- What you have to do:
The answer must consist of every line below that holds the word "will".

━━━━━━━━━━━━━━━━━━━━━━━━━━━━━━

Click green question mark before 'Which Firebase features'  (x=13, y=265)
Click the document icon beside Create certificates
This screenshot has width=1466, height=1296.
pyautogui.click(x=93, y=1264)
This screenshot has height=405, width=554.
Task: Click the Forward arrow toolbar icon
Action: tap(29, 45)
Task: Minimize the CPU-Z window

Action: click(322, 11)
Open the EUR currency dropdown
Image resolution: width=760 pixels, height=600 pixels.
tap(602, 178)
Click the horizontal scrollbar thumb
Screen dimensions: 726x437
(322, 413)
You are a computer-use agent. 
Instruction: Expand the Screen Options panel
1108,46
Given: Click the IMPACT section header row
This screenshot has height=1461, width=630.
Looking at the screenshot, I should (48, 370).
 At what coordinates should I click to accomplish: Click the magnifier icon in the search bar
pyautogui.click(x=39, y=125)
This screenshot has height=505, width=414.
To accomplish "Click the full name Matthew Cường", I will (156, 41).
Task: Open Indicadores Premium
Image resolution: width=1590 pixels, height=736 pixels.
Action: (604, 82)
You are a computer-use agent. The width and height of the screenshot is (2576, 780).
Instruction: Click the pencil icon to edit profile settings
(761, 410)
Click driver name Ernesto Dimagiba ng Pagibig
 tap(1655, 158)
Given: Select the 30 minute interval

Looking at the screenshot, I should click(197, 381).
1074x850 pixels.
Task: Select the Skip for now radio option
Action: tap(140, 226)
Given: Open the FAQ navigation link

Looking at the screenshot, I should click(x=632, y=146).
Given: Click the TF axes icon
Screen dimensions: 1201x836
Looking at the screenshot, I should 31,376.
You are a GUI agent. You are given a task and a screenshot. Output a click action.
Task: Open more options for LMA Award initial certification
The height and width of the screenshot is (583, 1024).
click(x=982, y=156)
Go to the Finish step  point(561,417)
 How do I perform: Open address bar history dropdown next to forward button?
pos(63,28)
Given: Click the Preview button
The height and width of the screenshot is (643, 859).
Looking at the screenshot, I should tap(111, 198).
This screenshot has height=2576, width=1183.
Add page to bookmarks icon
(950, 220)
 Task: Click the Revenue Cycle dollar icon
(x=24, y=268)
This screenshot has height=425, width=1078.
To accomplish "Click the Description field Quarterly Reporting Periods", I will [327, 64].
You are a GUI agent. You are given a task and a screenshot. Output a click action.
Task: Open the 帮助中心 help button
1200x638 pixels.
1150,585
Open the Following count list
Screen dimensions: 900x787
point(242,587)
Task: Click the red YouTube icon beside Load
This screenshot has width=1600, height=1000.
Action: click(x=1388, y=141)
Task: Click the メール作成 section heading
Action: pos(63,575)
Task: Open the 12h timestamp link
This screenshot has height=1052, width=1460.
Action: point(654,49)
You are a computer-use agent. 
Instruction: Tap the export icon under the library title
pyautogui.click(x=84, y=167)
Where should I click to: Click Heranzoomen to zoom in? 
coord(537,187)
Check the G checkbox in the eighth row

━━━━━━━━━━━━━━━━━━━━━━━━━━━━━━

- Response to this task:
To accomplish "Click the full name Matthew Cường", I will (156, 41).
To accomplish "Click the Description field Quarterly Reporting Periods", I will [327, 64].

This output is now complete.